Y tanto nos ama, que sufre cuando su inmenso amor no es correspondido.
La Iglesia dedica todo el mes de junio al Sagrado Corazón de Jesús, con la finalidad de que los católicos lo veneremos, lo honremos y lo imitemos especialmente en estos 30 días. Esto significa que debemos vivir este mes demostrandole a Jesús con nuestras obras que lo amamos, que correspondemos al gran amor que Él nos tiene y que nos ha demostrado entregándose a la muerte por nosotros, quedándose en la Eucaristía y enseñándonos el camino a la vida eterna.
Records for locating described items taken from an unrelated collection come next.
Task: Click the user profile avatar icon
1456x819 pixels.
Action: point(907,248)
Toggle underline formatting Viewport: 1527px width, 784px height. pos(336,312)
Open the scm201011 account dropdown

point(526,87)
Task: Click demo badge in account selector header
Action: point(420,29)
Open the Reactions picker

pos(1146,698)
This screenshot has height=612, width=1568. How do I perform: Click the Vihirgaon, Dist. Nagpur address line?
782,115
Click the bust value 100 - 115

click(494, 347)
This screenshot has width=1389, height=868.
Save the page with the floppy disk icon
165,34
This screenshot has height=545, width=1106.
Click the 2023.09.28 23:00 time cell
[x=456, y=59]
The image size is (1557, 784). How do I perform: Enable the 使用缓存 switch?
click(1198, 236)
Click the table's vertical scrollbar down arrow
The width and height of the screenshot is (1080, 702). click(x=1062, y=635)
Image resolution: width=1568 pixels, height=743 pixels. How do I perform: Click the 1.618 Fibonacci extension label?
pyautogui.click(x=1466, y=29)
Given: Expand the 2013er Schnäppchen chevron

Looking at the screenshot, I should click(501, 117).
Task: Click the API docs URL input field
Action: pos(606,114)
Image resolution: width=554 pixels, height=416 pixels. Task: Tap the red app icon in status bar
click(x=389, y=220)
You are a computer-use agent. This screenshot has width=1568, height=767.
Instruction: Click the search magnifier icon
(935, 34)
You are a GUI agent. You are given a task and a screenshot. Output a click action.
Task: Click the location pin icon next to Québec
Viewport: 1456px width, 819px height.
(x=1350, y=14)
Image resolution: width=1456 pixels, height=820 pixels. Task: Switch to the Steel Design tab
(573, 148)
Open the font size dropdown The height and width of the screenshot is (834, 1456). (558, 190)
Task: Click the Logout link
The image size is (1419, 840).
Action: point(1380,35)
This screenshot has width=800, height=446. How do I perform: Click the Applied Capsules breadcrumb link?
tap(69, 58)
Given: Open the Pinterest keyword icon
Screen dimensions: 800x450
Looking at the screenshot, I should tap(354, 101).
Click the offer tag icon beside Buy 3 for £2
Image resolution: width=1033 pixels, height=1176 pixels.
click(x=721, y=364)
Todos los días podemos acercarnos a Jesús o alejarnos de Él. De nosotros depende, ya que Él siempre nos está esperando y amando.
Debemos vivir recordándolo y pensar cada vez que actuamos: ¿Qué haría Jesús en esta situación,recordar su gran amor imitarlo y actuar como El.
La dedicación, desarrollo, crecimiento y esfuerzo gana la confianza y nos hace dignos.
Lo que requiere tiempo , trato e intimidad. No empieza a crecer nada y consolidarse hasta qu abramos nuestro corazón y nuestro mundo interior. La naturaleza humana necesita compartir las angustias, inquietudes, anhelos ,sueños, y sus alegrías con otro corazón.Es virtud que nos lleva a tener una relación de afecto sólido, profunda ,recíproca sanadora somos seres incompletos por ello necesitamos desarrollar la disponibilidad el desinterés, la prudencia , la discreción y la lealtad.Llevando a un enriquecimiento en todas las potencialidades.La persona humana es el único ser creado que puede dar todo de sí,ser noble,virtuoso con otro ser humano.